Action: Although the evidence is not strong enough yet to inform guidelines, the possibility of increasing fish intake or of fish oil supplementation during pregnancy may be something to discuss with families with allergic disease, given the safety and other health benefits of fish oils.

Fish oils for infants: The evidence to support increased fish intake or fish oil supplementation in infant diets to prevent or reduce the severity of subsequent eczema is not so strong.
Action: Hold off the extra fish fingers for now.


Food allergy: A very large, well conducted systematic review on food allergy has highlighted the confusion around the topic. The review calls for clearer definitions of food allergy, and for standardisation in testing methods and quantification.
Action: We shall continue to consider the possibility of food allergy in those with eczema, especially in infants, but we remain unclear about the best method of diagnosing such food allergy.

Bath emollients: Although few would question the value of emollients in the dry skin associated with eczema, the evidence showing any additional value of bath emollients is questionable because they may never achieve an adequate emollient concentration, much ends up down the drain rather than on the skin, and their use may divert attention away from direct application of emollients in the belief that the bath emollient has done the job.
Action: Whilst we would not actively stop a child from using bath emollients if they like them, we recommend more attention is paid to direct application of emollients after bathing rather than what is put in the bath.

Topical tacrolimus and pimecrolimus: Some comparative efficacy evidence shows that both 0.03% and 0.1% tacrolimus ointment is more effective than 1% pimecrolimus, with a similar range of short-term adverse events.
Action: It is still unclear whether 0.03% tacrolimus is any better than pimecrolimus. We will continue to use either for children with eczema within their licensed indications, and swap from one to the other if the child fails to notice any benefit or reports troublesome burning which lasts more than a week.

Silk clothing: Two small studies have evaluated specialised silk clothing for children with eczema. No clear positive findings were shown and both studies had significant flaws.
Action: We do not recommend that parents are advised to purchase silk clothing for children with eczema and we really need some better studies addressing this issue. If children with eczema try silk clothing and like it, then it is up to families whether they buy it.

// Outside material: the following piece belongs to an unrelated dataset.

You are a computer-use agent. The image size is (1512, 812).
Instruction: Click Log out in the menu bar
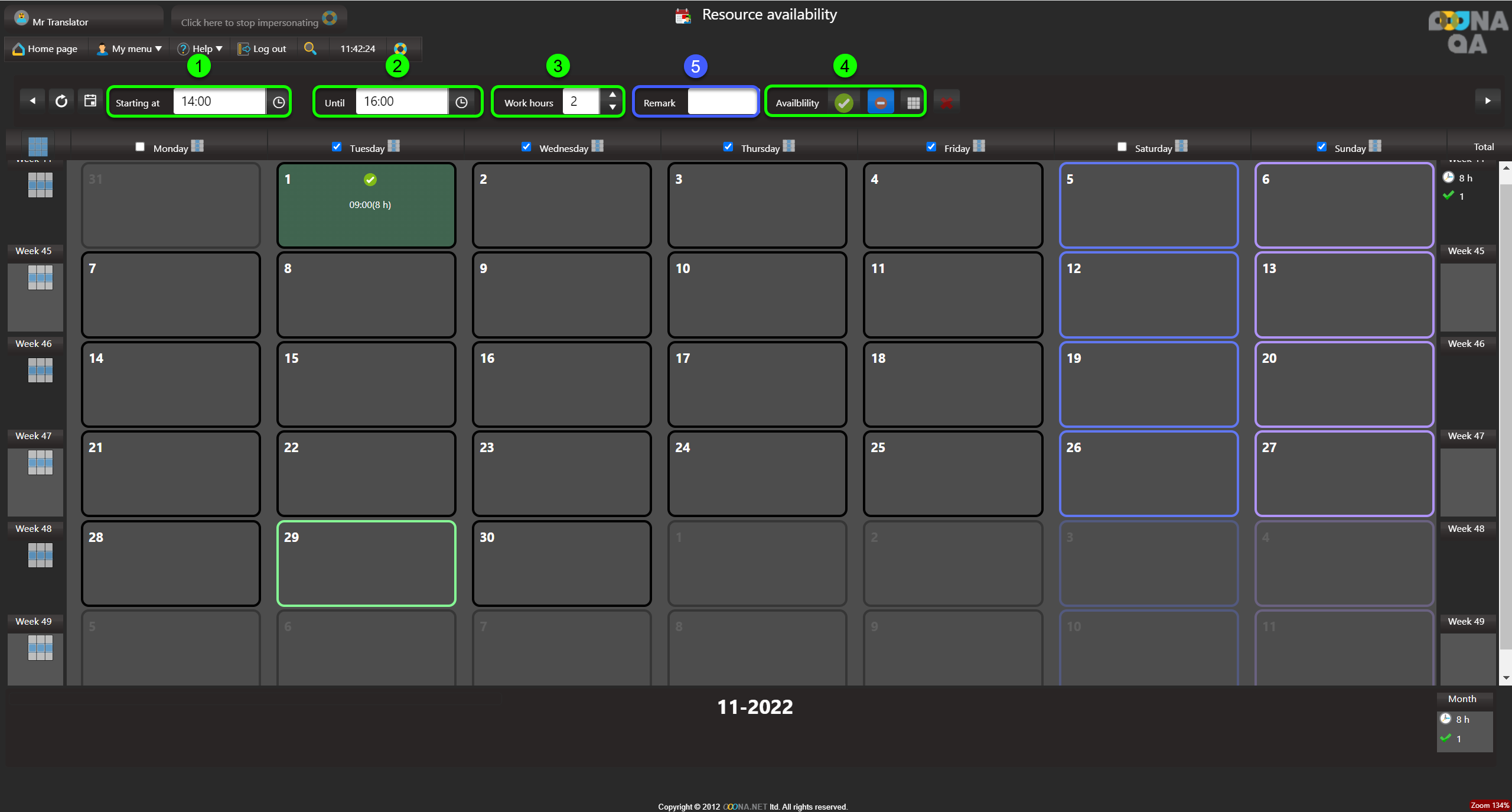coord(262,49)

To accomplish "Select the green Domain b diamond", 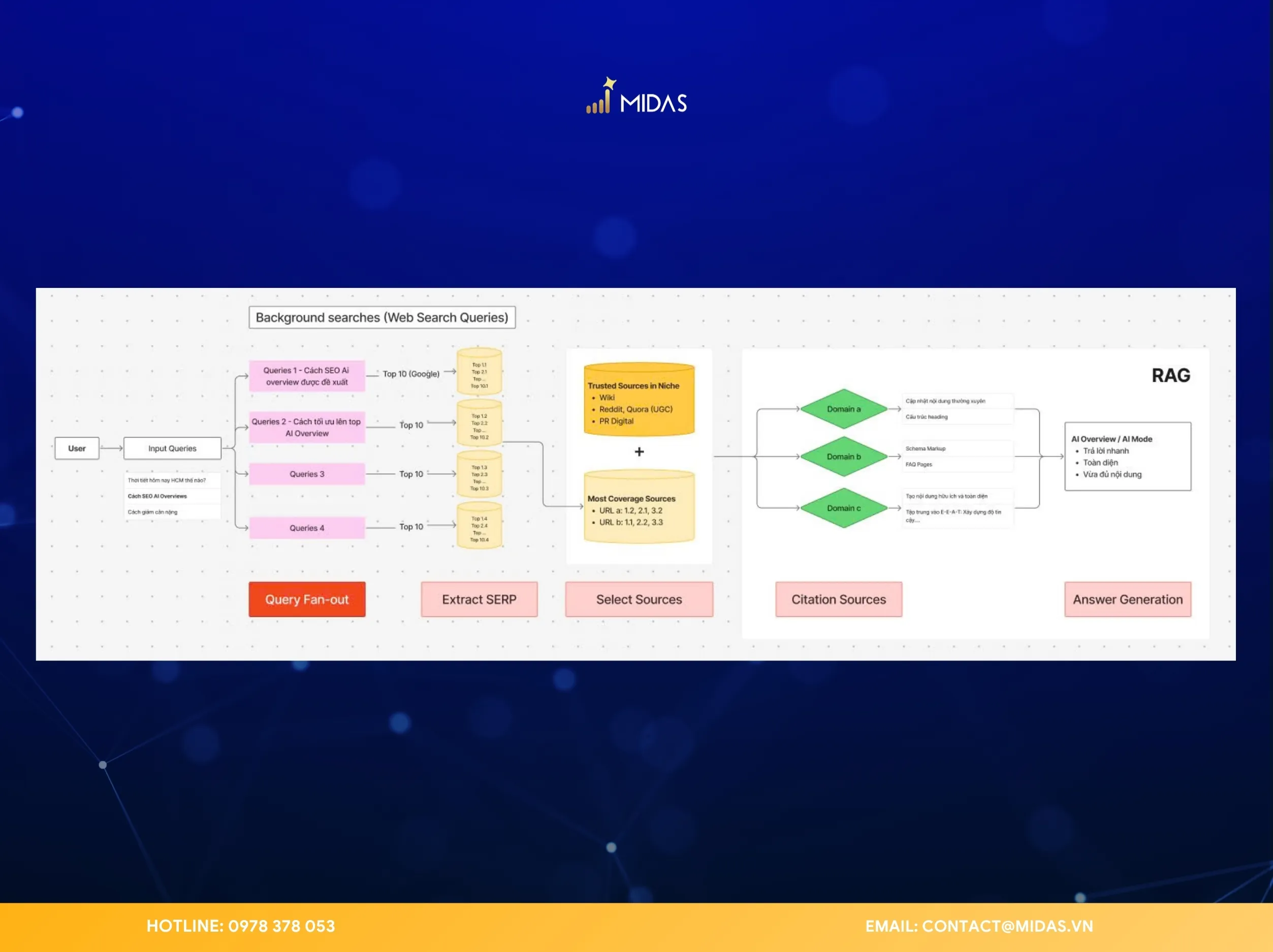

Bandages: The evidence base for occlusive therapy with dry or wet-wrap bandages with or without emollients or topical corticosteroids is increasing, but the studies still differ too much in terms of who is studied, and how the occlusive therapy is used, to make any strong recommendations, especially with regards to dry bandages. Wet-wraps as an adjunctive treatment for refractory eczema appear to be useful, but concerns about skin infection and the clinical significance of enhanced absorption of topical corticosteroids require bigger and better studies.
Action: We will continue to use wet-wrap bandages over topical corticosteroids for short periods of up to one week for acute flares of uninfected and heavily excoriated limb eczema that does not respond to conventional topical corticosteroids and emollients.

Antistaphylococcal interventions including bleach baths: There is still no clear evidence that anti-staphylococcal treatments are useful in eczema.
Action: We will continue to use short courses of oral antibiotics for children with overtly infected eczema. We will not use or recommend topical corticosteroid/antibiotic combinations, antibacterial or silver textiles, bleach baths or long term antibiotics in people with clinically infected or non-infected eczema until better evidence becomes available.